🤖 AI Summary
Speaker diarization systems often erroneously split utterances from the same speaker into multiple clusters due to intra-speaker variability induced by emotion, health conditions, or speaking rate. To address this, we propose a style-controllable speech synthesis–based data augmentation method: leveraging a controllable text-to-speech model to generate identity-preserving yet stylistically diverse speech samples; extracting and fusing their speaker embeddings with those of the original utterances to learn style-invariant speaker representations.
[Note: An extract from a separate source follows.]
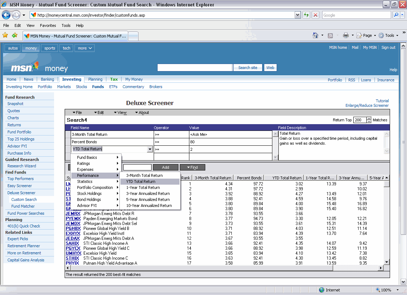Click the Print icon in toolbar

coord(346,35)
Our key innovation lies in explicitly integrating controllable speech generation into the diarization pipeline—enabling both diversity enhancement and consistency modeling within the embedding space. Evaluated on a simulated emotional speech dataset and a truncated AMI subset, our approach reduces diarization error rates by 49% and 35%, respectively, demonstrating substantial improvements in clustering robustness under high intra-speaker variability.
📝 Abstract
Speaker diarization systems often struggle with high intrinsic intra-speaker variability, such as shifts in emotion, health, or content. This can cause segments from the same speaker to be misclassified as different individuals, for example, when one raises their voice or speaks faster during conversation. To address this, we propose a style-controllable speech generation model that augments speech across diverse styles while preserving the target speaker's identity. The proposed system starts with diarized segments from a conventional diarizer. For each diarized segment, it generates augmented speech samples enriched with phonetic and stylistic diversity. And then, speaker embeddings from both the original and generated audio are blended to enhance the system's robustness in grouping segments with high intrinsic intra-speaker variability. We validate our approach on a simulated emotional speech dataset and the truncated AMI dataset, demonstrating significant improvements, with error rate reductions of 49% and 35% on each dataset, respectively.